La confiscación es prohibida por la Constitución de Nicaragua. Según el segundo párrafo del artículo 44 constitucional, los bienes inmuebles solo “por causa de utilidad pública o de interés social” “pueden ser objeto de expropiación de acuerdo a la Ley, previo pago en efectivo de justa indemnización”. Además, en el párrafo 4to. del mismo artículo se establece categóricamente: “Se prohíbe la confiscación de bienes. Los funcionarios que infrinjan esta disposición responderán con sus bienes en todo tiempo por los daños inferidos”.

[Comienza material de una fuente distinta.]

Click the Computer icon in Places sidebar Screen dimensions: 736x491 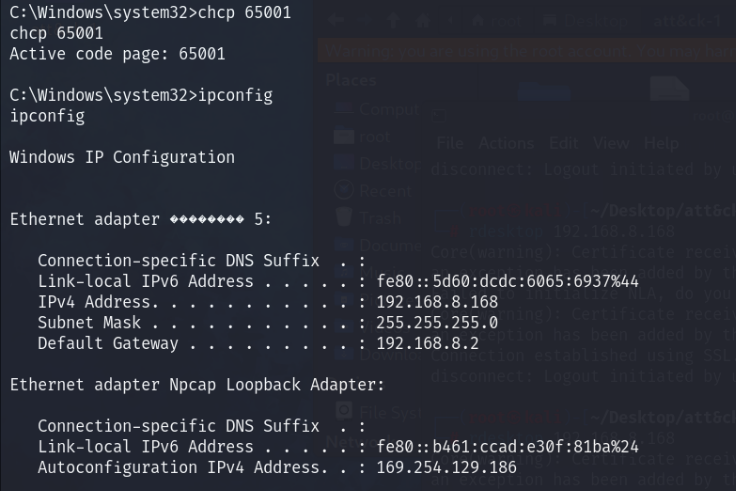(343, 108)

En el caso específico de los medios de comunicación, el artículo 68 de la Constitución dispone que “en ningún caso podrán decomisarse, como cuerpo o instrumento del delito, la imprenta o sus accesorios, ni cualquier otro medio o equipo destinado a la difusión del pensamiento”.

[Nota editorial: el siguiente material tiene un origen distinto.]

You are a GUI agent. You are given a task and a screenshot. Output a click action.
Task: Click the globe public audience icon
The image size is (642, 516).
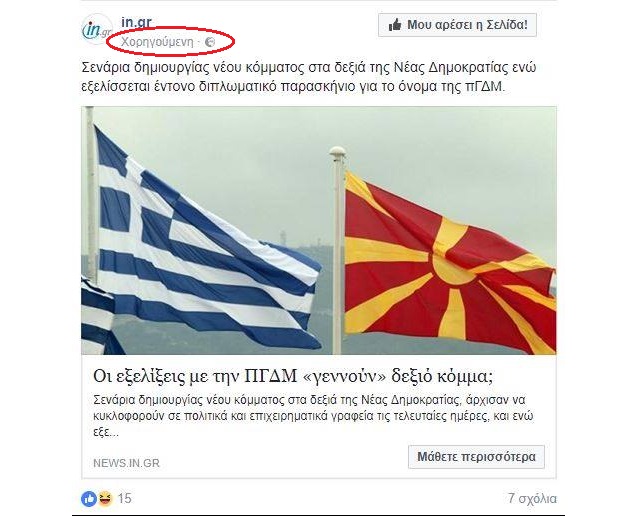210,42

Se dice que estas agresiones de la dictadura contra las organizaciones de la sociedad civil y medios de comunicación y periodistas independientes, son la respuesta a las sanciones de los Estados Unidos, incluyendo la Ley Nica Act. De esta manera, Ortega está terminando de demoler lo poco que queda del Estado derecho y la seguridad constitucional.

El exmiembro de la Junta de Gobierno y exvicepresidente de Daniel Ortega durante la dictadura sandinista de los años 80, Sergio Ramírez, ha reconocido de manera autocrítica y precisamente en los medios Esta Semana y revista Confidencial, que las confiscaciones fueron una “experiencia desastrosa” de la revolución sandinista.

No hay ninguna razón para esperar que lo que en el pasado fue desastroso podrá salir bien en las nuevas condiciones históricas, las cuales inclusive son más adversas para imponer objetivos totalitarios irracionales y delirantes.